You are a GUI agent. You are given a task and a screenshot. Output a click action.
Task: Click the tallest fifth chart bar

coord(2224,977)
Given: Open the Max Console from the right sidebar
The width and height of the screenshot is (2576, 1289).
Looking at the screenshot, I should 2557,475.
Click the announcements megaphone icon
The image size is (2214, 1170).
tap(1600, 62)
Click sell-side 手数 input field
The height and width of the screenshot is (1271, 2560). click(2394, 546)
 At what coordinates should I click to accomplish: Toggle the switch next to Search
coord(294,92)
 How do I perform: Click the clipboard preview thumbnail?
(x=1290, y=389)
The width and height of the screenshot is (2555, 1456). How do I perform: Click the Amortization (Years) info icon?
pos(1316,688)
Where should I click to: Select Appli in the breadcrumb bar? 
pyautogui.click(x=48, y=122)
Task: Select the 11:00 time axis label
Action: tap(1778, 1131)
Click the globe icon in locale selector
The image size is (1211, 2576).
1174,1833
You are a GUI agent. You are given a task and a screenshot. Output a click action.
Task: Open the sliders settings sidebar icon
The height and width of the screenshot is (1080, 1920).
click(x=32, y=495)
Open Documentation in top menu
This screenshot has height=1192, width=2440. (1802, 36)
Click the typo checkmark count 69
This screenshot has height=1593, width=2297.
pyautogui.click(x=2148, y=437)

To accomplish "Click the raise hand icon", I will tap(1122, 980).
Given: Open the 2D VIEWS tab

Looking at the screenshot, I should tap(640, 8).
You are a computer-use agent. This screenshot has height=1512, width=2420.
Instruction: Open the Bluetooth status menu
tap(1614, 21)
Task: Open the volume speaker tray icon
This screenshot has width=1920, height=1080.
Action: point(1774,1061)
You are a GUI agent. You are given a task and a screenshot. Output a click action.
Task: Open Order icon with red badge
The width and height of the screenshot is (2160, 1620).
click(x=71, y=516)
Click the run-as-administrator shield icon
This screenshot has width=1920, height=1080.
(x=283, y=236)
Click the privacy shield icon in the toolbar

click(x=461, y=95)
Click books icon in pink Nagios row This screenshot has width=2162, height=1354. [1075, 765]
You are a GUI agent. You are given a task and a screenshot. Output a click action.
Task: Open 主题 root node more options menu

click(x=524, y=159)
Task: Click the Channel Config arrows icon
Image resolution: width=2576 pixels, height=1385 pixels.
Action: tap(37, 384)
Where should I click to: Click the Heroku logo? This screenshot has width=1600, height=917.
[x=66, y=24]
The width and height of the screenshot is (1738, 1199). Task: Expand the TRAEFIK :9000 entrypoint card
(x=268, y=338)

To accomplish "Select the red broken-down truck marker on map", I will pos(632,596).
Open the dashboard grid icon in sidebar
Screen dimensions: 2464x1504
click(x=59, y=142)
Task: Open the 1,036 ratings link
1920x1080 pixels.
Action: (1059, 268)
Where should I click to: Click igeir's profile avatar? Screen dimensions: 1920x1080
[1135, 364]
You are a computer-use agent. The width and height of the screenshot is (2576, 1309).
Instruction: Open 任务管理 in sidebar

☆ ☆ ☆ ☆

Aim of the exercise :: Only the lines from the one containing "1920x1080 pixels." through the final line of the data belong in the answer, repeated exactly.

Response to this exercise ::
1920x1080 pixels.
Action: (1059, 268)
Where should I click to: Click igeir's profile avatar? Screen dimensions: 1920x1080
[1135, 364]
You are a computer-use agent. The width and height of the screenshot is (2576, 1309).
Instruction: Open 任务管理 in sidebar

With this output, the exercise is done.